Document extract:
[Start]

- Date formed: 26 May 1983
- Date dissolved: 8 July 1987

People and organisations
- Head of state: Vigdís Finnbogadóttir
- Head of government: Steingrímur Hermannsson
- Member parties: Progressive Party (PP); Independence Party (IP);

History
- Outgoing election: 1987 election
- Predecessor: Gunnar Thoroddsen
- Successor: Þorsteinn Pálsson

= First cabinet of Steingrímur Hermannsson =

Government of Iceland from 1983 to 1987

The First cabinet of Steingrímur Hermannsson in Iceland was formed 26 May 1983.

[End]

Copy out the entry on the first cabinet of Steingrímur Hermannsson word for word, from start to finish.

Data excerpts:
[Start]

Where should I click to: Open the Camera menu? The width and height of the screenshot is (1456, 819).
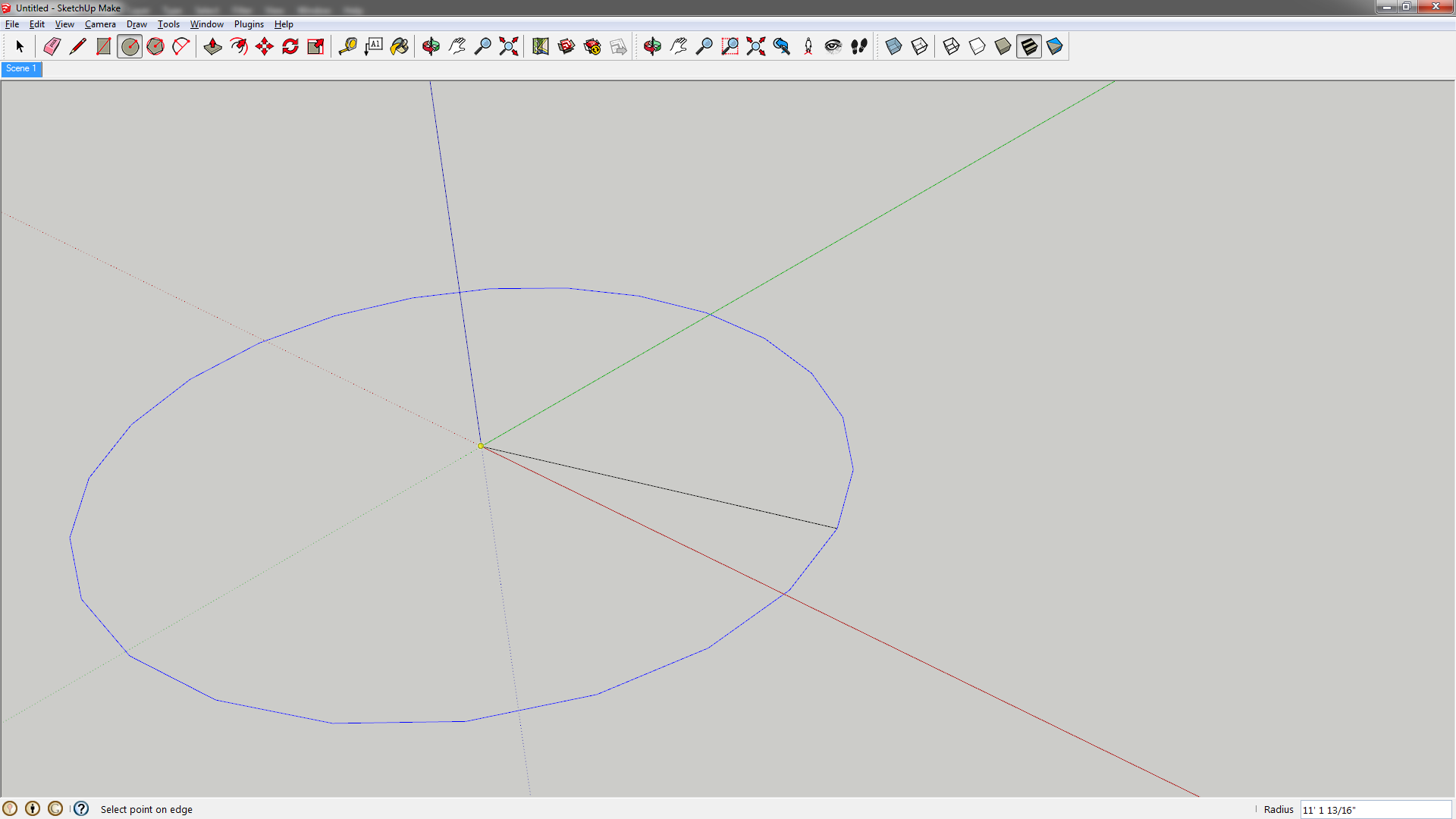click(100, 24)
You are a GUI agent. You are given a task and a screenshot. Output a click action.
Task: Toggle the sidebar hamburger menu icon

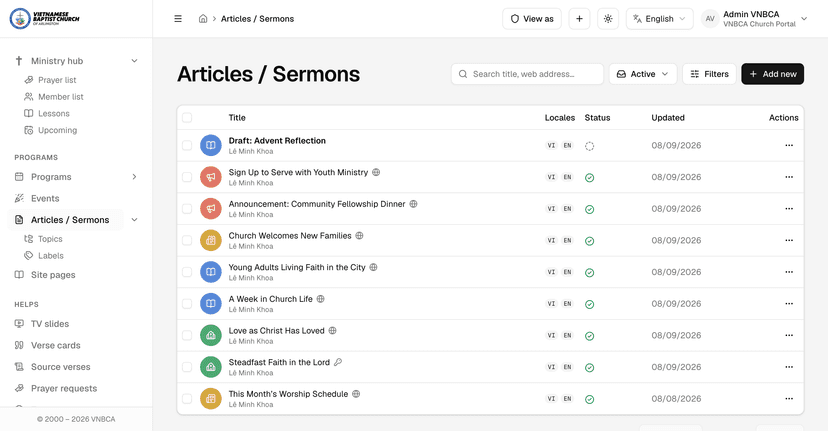click(x=178, y=18)
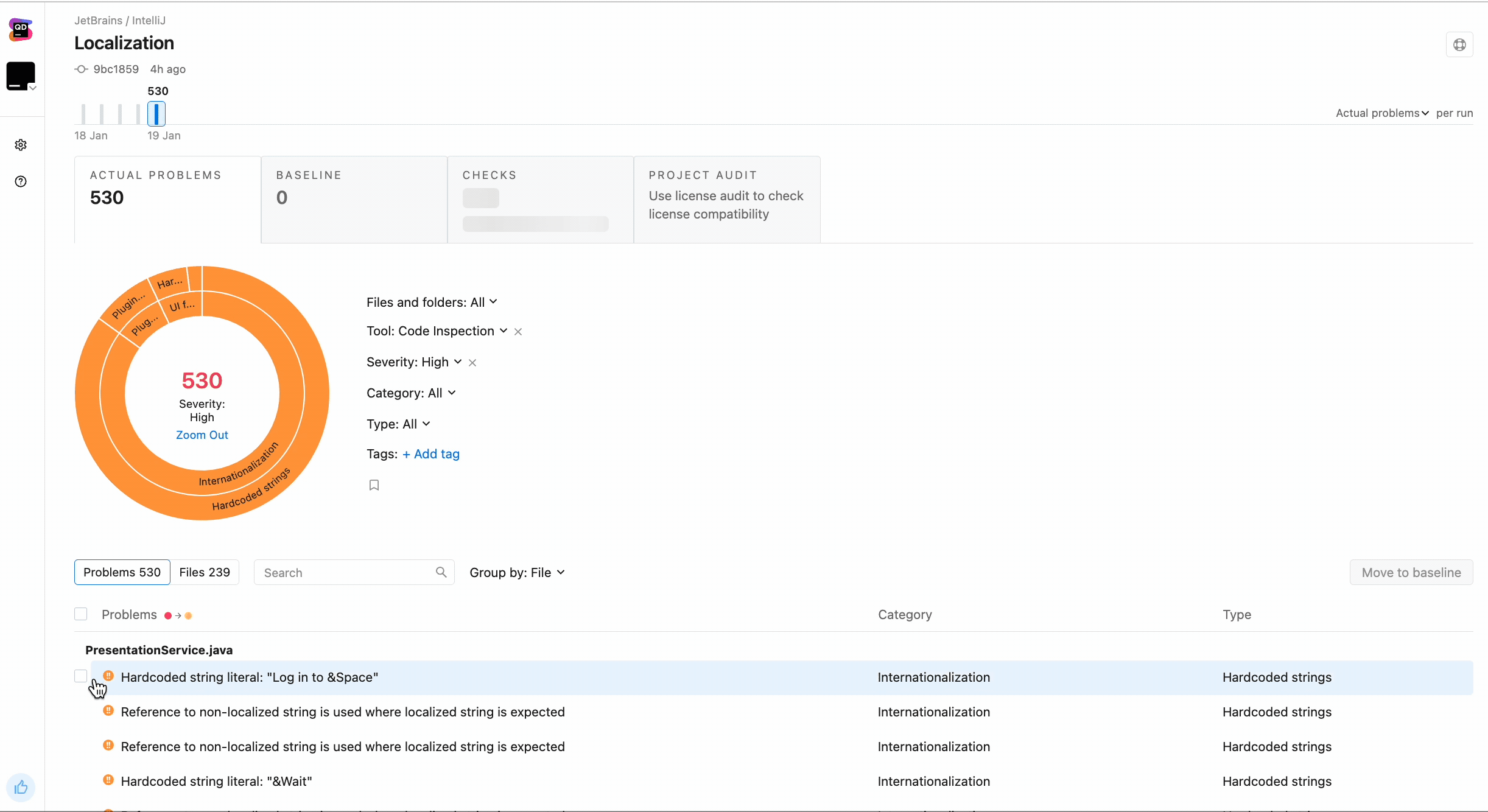Expand the Files and folders dropdown
This screenshot has height=812, width=1488.
tap(432, 302)
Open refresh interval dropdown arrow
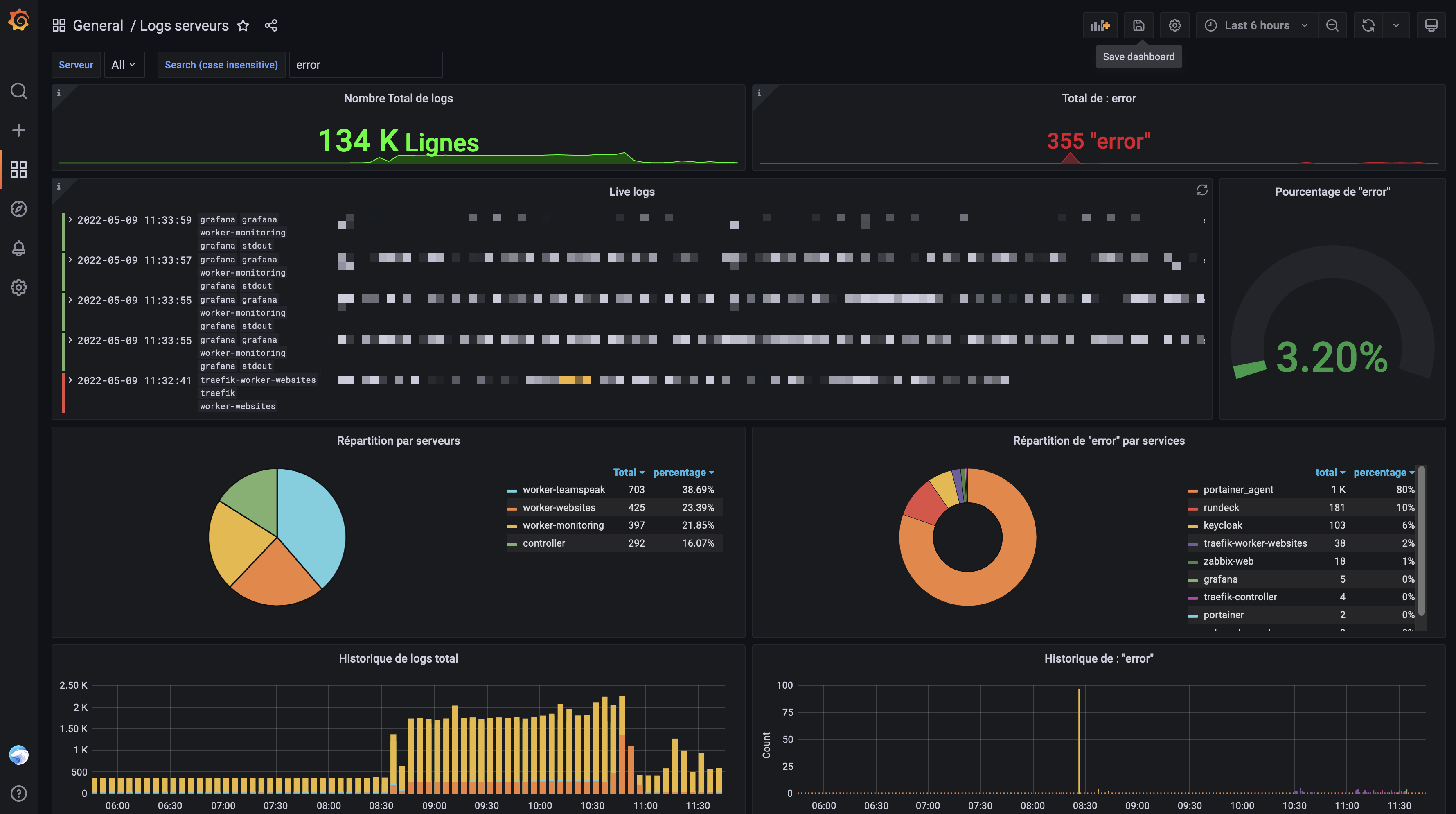1456x814 pixels. point(1396,25)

[End]

Answer below:
- Date formed: 26 May 1983
- Date dissolved: 8 July 1987

People and organisations
- Head of state: Vigdís Finnbogadóttir
- Head of government: Steingrímur Hermannsson
- Member parties: Progressive Party (PP); Independence Party (IP);

History
- Outgoing election: 1987 election
- Predecessor: Gunnar Thoroddsen
- Successor: Þorsteinn Pálsson

= First cabinet of Steingrímur Hermannsson =

Government of Iceland from 1983 to 1987

The First cabinet of Steingrímur Hermannsson in Iceland was formed 26 May 1983.